Sankey and his trolley reached their destination by helicopter, lowered by non- conductive rope (for safety's sake, there are two pilots and two engines in the helicopter). When, last July, I tried my hand at live-lining on the same rig on which Sankey trained, the men at the NGC's high-voltage laboratory at Leatherhead, in Surrey, briefed me carefully, sat me in a metal seat, gave me a "hot stick" - a long insulated pole that would separate me from nearly half-a-million volts - with which to work and began to winch me up a practice pylon. Like Sankey and his colleagues, I was dressed, from top to toe, in a £600 white worksuit. It would, they assured me, act as a "Faraday cage"; the 25 per cent of fine metal fibre woven into the wear-resistant fabric would short circuit the current.
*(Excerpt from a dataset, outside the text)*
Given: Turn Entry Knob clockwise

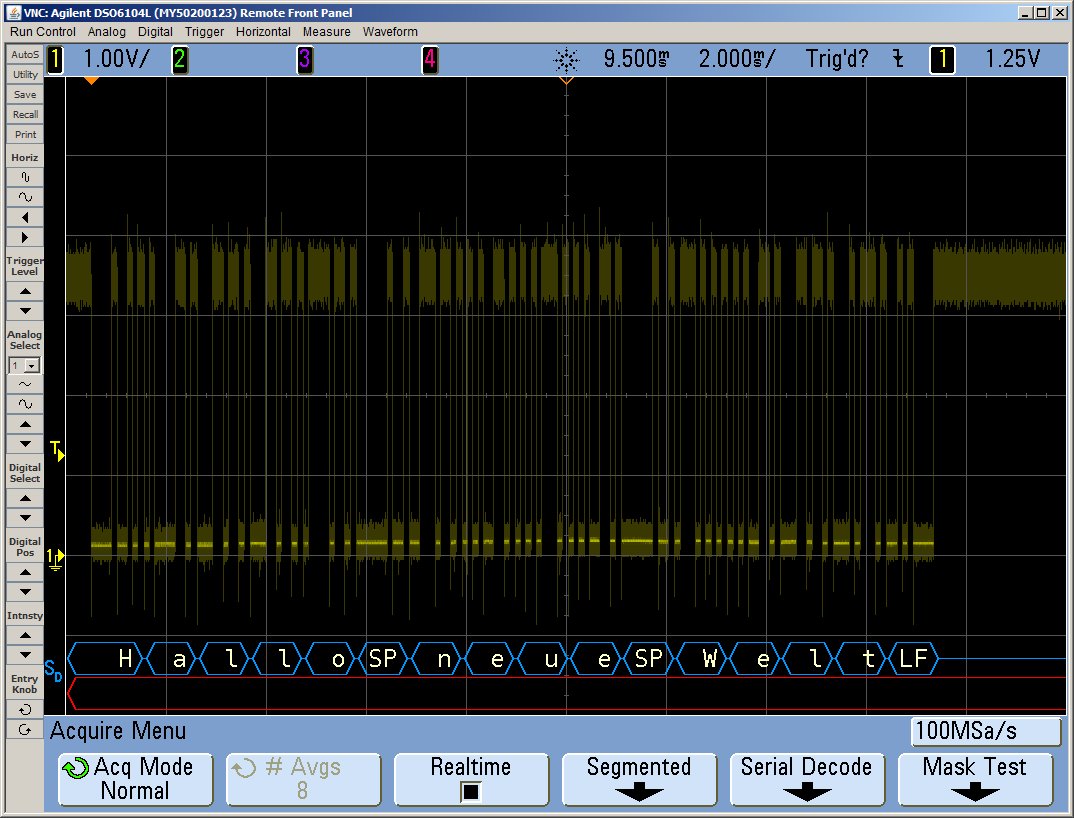Looking at the screenshot, I should coord(25,729).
In fact, current would flow harmlessly round me, not through me - that, at least, was the theory. "You may feel a tingle... " they told me. My task was simple. Bolted into my worksuit was a lead that terminated in what looked like a giant metal clothes peg. When aloft, I was to clip this to the electrical "bushing" - the terminal. As my gently swaying seat neared the bushing, sparks seven or eight inches long flashed and crackled from my hands, feet and elbows. Like a Nordic god, I could cast thunderbolts. I snapped on the clothes peg. The noisy pyrotechnics ceased, and so did the tingling. I was energised to the potential of the system: live-lining at 400 kilovolts, and perfectly safe. The tingling, jangling, crackling fun started up again when I disconnected and began my descent to terra firma.
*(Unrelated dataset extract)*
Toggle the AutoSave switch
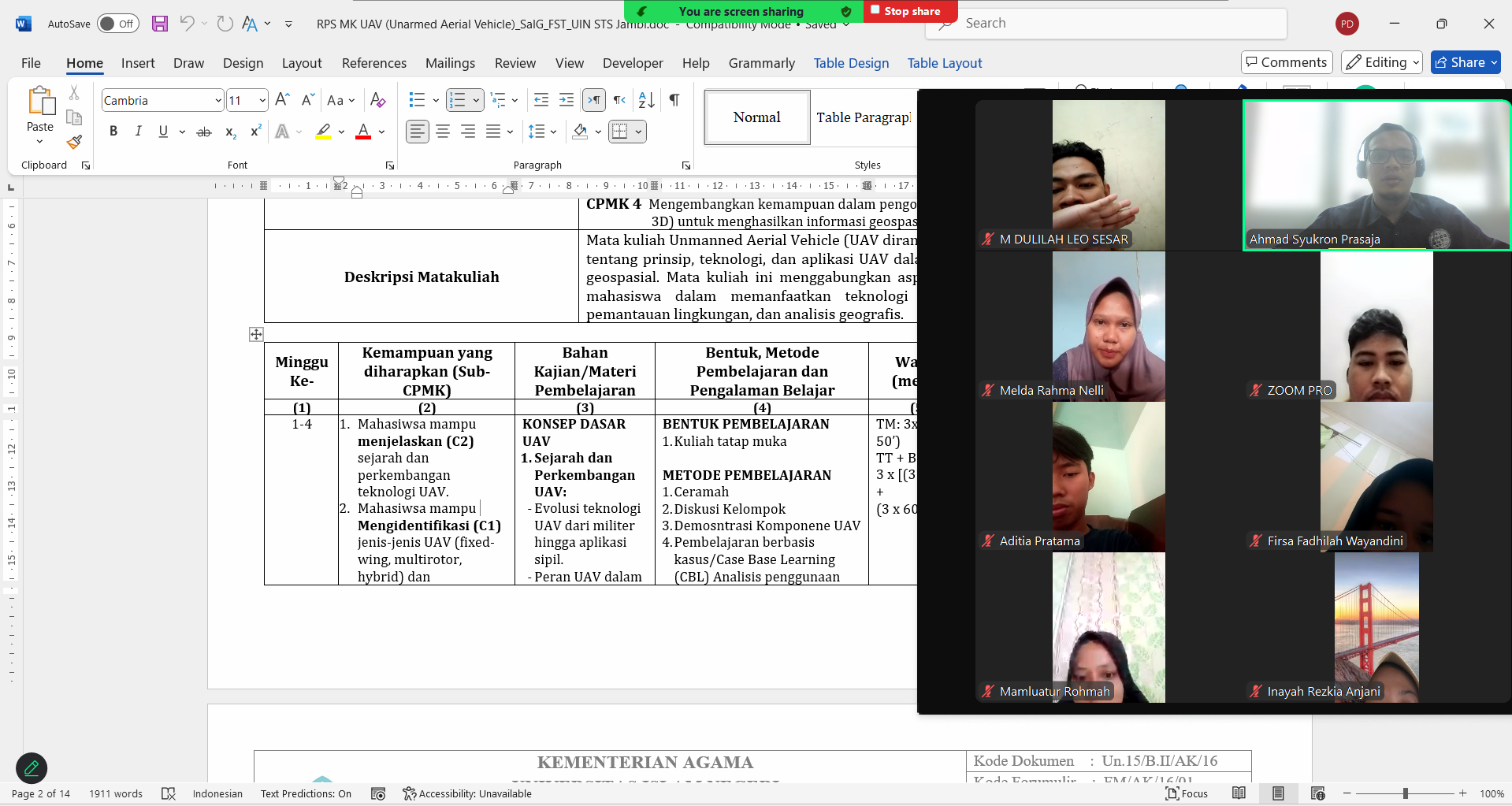 [117, 24]
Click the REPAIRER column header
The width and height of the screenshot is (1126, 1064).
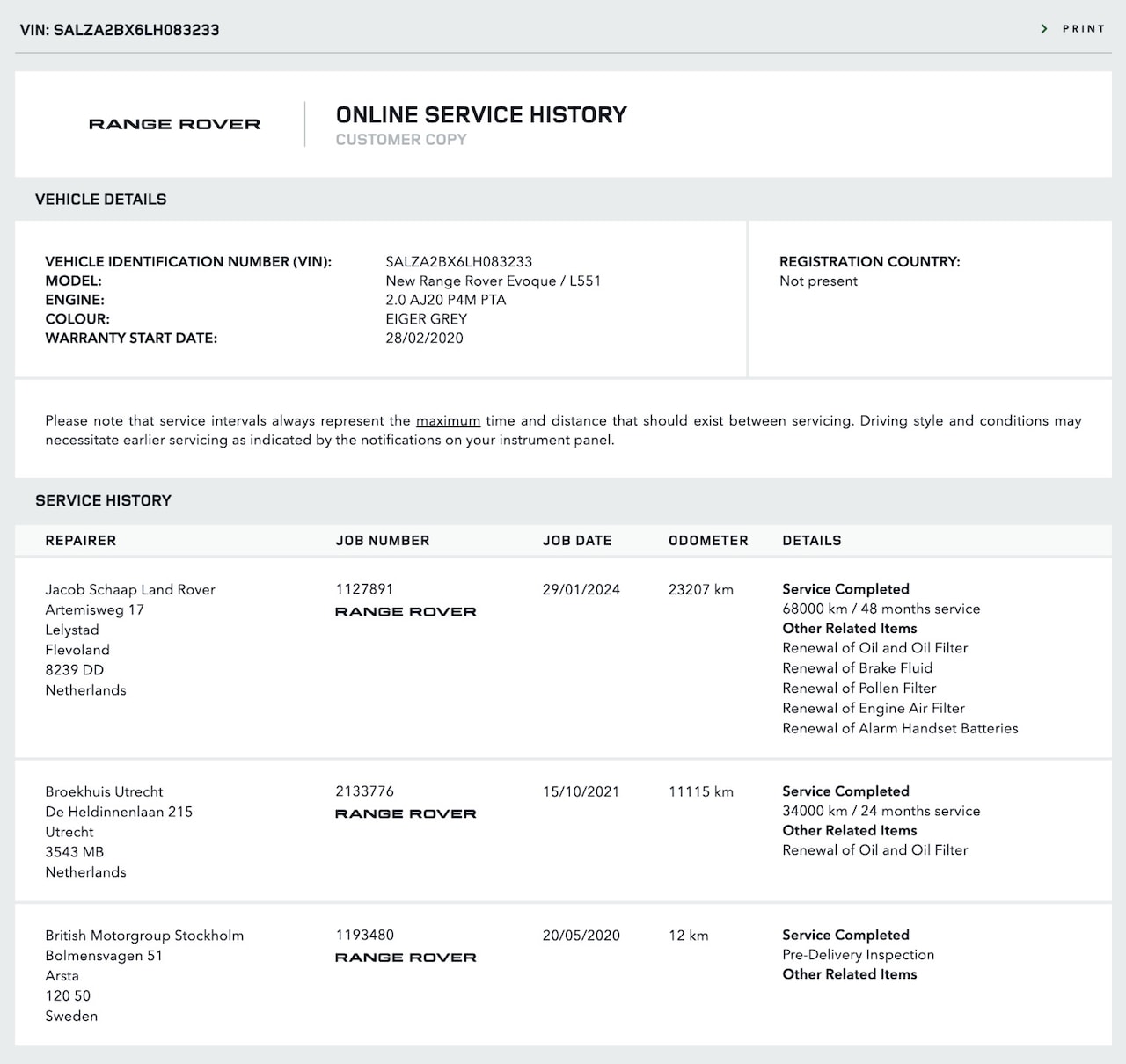[81, 541]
Live-line working in earnest is new to Britain, but long-established in China (there, women have made their way into a traditionally masculine preserve), Canada, Russia and France. French and Canadian studies in particular have convinced the NGC that it is not exposing its staff to any unexpected hazards, such as electromagnetic radiation. For the NGC and its equivalents abroad, the benefits of live-lining are obvious: maintenance can be a costly business, and if the lines have to be switched off for routine repair, power has to be re-routed - not always an easy task. Up there along the lines, in the thick of the elements, it is the live-linesmen's task to replace the plastic spacers that hold the cables together as they harden with age and grow less able to absorb the shocks of the swaying conductors. It's their job, too, to clean the long, fragile-looking strings of ceramic insulators, each three-quarters of a tonne in weight, that hang from the pylons like Christmas tree decorations.
For Sankey and his colleagues, too, there's the wind and the weather to be dealt with, as well as the power and the glory and the awesome potential of the grid. Somehow, you don't think it's a challenge that they'll shirk; these men are an lite. To paraphrase Byron, they are striking the electric chain.